Reads Joyce's Ulysses in depth, and within modern history and modernist culture. Considers contemporary contexts and the theoretical corpus to which the novel has given rise. Explore relationships between artistic creativity and the imagination of new political and social possibilities.
Taking Joyce's novel as a model, students build intellectual and creative responses to the difficulties and opportunities of late capitalism.

QUEENS, FAIRIES & HAGS: ROMANCE OF MEDIEVAL GENDER (CL3075)

This course is a quest for understanding of the conventions of medieval romance, a genre of predilection for establishing codified, recognizable normative femininities and masculinities through the lens of gender, sexuality and feminist and queer theory. We will explore medieval texts and the social contexts of their production and reception, the aspirations and contradictions of the idealized, and the heteronormative world of knighthood and courtly love.
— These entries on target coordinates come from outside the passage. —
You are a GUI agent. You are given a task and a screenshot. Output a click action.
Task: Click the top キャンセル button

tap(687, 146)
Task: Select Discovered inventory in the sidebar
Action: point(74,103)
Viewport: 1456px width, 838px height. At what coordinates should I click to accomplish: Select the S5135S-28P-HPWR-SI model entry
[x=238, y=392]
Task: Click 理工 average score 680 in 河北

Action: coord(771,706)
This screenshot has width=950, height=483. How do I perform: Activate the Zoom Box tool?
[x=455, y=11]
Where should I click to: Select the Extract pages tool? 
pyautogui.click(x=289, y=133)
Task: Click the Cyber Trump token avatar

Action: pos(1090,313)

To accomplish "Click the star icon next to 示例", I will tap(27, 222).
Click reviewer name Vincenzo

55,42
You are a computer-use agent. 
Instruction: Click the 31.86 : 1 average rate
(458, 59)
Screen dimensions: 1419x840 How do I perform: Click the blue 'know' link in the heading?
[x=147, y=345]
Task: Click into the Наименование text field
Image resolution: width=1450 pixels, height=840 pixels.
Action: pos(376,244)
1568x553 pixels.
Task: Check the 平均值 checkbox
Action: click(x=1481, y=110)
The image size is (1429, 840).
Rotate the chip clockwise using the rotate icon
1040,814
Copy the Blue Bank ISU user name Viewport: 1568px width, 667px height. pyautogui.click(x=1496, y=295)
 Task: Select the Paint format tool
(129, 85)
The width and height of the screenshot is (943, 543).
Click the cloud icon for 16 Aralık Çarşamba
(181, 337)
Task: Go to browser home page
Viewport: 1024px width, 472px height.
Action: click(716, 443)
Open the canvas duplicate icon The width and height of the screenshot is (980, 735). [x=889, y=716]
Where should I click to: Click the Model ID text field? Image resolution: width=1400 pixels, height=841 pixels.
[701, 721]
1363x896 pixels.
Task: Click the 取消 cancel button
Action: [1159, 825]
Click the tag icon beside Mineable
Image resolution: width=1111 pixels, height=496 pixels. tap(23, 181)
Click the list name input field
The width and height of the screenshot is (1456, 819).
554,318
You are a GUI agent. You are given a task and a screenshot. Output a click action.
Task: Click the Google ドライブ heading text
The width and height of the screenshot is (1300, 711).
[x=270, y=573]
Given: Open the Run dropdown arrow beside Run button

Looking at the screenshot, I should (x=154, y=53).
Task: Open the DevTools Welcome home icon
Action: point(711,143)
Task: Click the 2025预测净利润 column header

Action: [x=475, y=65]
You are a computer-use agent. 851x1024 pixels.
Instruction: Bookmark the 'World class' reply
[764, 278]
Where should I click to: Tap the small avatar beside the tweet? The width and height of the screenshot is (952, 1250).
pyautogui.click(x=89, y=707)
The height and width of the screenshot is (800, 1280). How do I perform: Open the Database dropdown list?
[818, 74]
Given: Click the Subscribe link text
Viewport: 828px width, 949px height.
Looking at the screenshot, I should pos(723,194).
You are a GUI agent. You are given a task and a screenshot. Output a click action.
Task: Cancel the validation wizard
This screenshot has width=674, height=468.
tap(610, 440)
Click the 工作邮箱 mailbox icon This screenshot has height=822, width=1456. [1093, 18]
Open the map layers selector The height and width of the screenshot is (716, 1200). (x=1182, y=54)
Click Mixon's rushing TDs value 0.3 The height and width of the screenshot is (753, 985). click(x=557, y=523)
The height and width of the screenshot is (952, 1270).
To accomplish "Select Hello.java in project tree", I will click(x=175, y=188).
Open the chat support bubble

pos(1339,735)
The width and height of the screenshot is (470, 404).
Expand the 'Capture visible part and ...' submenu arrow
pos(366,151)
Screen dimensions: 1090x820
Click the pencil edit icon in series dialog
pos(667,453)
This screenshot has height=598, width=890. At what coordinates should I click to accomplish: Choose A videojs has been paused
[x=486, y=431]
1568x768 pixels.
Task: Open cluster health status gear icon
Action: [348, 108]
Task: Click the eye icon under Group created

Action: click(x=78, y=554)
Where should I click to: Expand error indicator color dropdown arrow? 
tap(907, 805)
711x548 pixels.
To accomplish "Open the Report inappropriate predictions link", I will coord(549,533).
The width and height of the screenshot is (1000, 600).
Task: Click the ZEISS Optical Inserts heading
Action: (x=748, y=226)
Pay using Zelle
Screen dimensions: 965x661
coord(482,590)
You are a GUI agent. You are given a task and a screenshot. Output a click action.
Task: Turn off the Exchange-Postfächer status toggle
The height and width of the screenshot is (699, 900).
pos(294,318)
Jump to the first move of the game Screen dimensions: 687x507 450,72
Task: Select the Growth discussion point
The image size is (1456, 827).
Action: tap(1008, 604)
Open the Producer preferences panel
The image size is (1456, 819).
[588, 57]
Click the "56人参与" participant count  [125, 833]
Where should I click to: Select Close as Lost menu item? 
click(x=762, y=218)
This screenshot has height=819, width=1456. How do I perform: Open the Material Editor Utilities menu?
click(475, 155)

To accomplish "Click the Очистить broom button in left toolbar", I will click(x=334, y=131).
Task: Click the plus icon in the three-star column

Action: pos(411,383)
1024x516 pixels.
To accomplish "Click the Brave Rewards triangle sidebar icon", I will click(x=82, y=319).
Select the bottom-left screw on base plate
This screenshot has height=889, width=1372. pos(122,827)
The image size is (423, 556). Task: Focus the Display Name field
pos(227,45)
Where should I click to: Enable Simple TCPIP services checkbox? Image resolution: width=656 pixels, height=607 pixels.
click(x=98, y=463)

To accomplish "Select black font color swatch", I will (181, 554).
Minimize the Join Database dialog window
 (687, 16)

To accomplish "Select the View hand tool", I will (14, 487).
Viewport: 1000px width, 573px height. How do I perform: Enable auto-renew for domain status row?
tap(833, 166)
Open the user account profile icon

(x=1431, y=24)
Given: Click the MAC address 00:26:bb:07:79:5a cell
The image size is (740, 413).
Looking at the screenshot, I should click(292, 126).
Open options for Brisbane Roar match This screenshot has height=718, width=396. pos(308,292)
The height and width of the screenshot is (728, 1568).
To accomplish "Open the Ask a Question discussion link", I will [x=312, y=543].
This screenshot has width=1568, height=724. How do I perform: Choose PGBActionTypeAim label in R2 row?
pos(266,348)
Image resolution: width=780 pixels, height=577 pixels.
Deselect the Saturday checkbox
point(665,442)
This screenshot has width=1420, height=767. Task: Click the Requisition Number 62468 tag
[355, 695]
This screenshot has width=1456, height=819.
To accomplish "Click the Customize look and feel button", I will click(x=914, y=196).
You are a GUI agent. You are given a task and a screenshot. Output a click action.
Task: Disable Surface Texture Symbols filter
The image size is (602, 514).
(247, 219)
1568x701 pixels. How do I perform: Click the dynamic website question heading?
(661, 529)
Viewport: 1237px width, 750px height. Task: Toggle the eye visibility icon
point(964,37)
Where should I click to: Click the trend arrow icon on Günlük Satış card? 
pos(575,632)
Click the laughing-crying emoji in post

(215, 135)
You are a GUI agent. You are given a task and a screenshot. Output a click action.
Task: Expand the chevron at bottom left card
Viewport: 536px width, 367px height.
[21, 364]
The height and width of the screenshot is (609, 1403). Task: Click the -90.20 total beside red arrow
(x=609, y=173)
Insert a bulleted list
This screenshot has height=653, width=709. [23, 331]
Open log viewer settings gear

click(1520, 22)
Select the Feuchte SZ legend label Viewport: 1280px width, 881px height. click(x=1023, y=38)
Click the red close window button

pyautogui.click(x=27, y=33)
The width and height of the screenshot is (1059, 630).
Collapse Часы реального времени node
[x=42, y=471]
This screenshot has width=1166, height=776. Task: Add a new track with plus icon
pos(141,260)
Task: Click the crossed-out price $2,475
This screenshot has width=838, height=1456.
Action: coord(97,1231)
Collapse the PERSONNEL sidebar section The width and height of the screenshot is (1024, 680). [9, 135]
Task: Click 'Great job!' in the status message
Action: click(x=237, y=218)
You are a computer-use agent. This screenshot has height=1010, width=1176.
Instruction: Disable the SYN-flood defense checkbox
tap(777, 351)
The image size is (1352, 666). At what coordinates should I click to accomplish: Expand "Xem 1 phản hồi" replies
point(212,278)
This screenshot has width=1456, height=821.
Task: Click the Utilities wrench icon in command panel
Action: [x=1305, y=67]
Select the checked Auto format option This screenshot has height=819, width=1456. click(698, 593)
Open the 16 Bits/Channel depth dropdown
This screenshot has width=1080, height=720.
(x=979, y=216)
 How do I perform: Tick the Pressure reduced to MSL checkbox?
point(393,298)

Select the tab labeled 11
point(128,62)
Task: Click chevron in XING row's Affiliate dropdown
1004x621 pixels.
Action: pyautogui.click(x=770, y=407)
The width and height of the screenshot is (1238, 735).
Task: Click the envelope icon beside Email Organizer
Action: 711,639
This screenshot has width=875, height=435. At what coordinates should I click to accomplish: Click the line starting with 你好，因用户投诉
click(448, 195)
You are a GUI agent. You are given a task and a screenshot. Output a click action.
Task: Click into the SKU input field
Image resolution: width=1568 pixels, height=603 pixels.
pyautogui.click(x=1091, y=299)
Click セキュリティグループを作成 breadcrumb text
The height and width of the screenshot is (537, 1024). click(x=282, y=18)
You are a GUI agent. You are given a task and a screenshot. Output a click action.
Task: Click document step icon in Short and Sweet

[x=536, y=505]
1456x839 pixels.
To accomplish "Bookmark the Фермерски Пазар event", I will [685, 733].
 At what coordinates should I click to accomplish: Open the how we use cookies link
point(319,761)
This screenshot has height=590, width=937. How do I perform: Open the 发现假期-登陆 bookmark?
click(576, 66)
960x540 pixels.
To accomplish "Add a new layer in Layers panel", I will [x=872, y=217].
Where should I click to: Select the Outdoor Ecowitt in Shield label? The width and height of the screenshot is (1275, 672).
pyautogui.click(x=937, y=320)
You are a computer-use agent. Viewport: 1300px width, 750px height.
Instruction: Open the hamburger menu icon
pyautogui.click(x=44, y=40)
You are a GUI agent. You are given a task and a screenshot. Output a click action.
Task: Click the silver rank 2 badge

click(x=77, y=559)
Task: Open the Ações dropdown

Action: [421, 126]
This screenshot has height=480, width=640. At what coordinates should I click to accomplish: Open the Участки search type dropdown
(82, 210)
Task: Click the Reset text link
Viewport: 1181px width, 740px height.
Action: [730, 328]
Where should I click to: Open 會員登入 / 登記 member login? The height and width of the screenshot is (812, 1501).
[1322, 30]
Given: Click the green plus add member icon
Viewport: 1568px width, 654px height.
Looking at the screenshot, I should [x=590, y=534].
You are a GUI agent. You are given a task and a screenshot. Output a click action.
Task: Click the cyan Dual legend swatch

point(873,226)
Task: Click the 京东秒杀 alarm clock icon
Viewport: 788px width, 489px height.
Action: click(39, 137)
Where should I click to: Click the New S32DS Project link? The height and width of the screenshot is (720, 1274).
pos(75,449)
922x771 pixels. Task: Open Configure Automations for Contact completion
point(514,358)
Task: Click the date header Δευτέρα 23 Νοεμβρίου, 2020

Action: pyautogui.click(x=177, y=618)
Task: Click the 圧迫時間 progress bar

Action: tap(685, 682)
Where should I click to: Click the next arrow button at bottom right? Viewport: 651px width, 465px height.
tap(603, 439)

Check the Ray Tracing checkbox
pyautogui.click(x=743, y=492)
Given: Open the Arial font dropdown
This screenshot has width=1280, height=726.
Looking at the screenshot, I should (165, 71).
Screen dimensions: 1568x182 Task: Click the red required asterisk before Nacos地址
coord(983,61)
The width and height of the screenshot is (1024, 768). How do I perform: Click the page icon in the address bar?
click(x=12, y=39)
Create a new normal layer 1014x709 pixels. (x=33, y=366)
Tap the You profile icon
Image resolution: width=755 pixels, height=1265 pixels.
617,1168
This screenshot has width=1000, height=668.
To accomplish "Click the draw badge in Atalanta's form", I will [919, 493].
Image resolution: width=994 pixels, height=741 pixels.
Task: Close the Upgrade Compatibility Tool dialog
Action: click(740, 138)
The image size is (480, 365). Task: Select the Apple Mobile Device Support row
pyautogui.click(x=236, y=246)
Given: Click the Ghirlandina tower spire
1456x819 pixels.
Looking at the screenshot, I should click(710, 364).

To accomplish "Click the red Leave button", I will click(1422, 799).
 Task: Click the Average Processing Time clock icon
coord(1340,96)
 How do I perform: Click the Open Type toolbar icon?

MODERN SEXUALITIES IN THE PROCESS OF WRITING (CL3076)

Considers a range of literary writing in which experimental prose and challenging depictions of sex have together defined a particularly subversive force. Reads these works against the development of particularly modern arieties of sexual identity and sexual behavior. Includes works by Genet, Nabokov, Orton, Bataille, Kathy Acker, Nella Larsen, among others.

BRECHT & FILM (CL3080)

We examine Brecht's application of his theories and plays to his work in German and Hollywood cinema. We consider his collaborations with Fritz Lang, Charles Laughton, G.W. Pabst, Lotte Eisner and others. We also analyze his influence on later filmmakers such as Jean-Luc Godard, Hans Jurgen Syberberg and R.W. Fassbinder and his contributions to film theory.

POST-COLONIAL LIT. & THEORY (CL3081)

Explores literary works from Africa, Asia, India, Latin American, Ireland and/or the Caribbean alongside classics from the Western canon that address key colonial and post-colonial issues and concepts: imperialism, nationalism, globalization, empire, resistance writing, feminism, hybridity, border-crossing, exile and cultural translation. Introduces major voices in post-colonial literary and cultural studies, Franz Fanon, Edward Said, Homi Bhaba, and Gayatri Spivak.

PROUST & THE ARTS (CL3082)

This course deals with one of the greatest novelists, and one of the major novels, of all time: Marcel Proust, and his masterpiece, In Search of Lost Time. We will read in detail the first two volumes of his novel, Swann’s Way, and In the Shadow of Young Girls in Flower. In addition, we will read extracts from the remainder of the novel that pertain to our chief topics in the course. Proust’s views on time and memory, on love and impossibility, on expectation and disappointment, on knowledge and jealousy, on permanence and the intermittences of the human heart and personality, will all be discussed. Proust had a vast knowledge of visual art, and draws upon paintings to illustrate his aesthetic; he was also deeply knowledgeable about music which plays a key role in Swann’s Way through the composer Vinteuil. We shall consider the paintings that are important in the novel and listen to the music that influenced Proust. Study trips will form a part of this course: to Paris museums and buildings where Proust will himself have seen the art he presents; to the Musée Carnavalet where Proust’s bedroom is housed; and to more recent museums such as the Musée d’Orsay which houses much of the painting of Proust’s period (and the period about which he writes). If possible, a trip will be taken to Illiers (now renamed Illiers-Combray), which was the model for Combray where the first book of the novel is set.

THE BIBLE (CL3089)

This course intends to help students better understand the Bible's influence on literature and cultural history through a primary and secondary approach: reading the Bible (preferably The King James Version); reading the history of the biblical period (introductions and annotations of the New Oxford Annotated Bible). Readings shall cover the Hebrew Bible, the Apocrypha, and the New Testament. No prerequisites.

TOPICS IN COMPARATIVE LITERATURE (CL3091)

Courses on different topics in the discipline, enriching the present course offerings. These classes are taught by permanent or visiting faculty.

INTERNSHIP (CL3098)

Internships may be taken for 1 or 4 credits. Students may do more than one internship, but internship credit cannot cumulatively total more than 4 credits.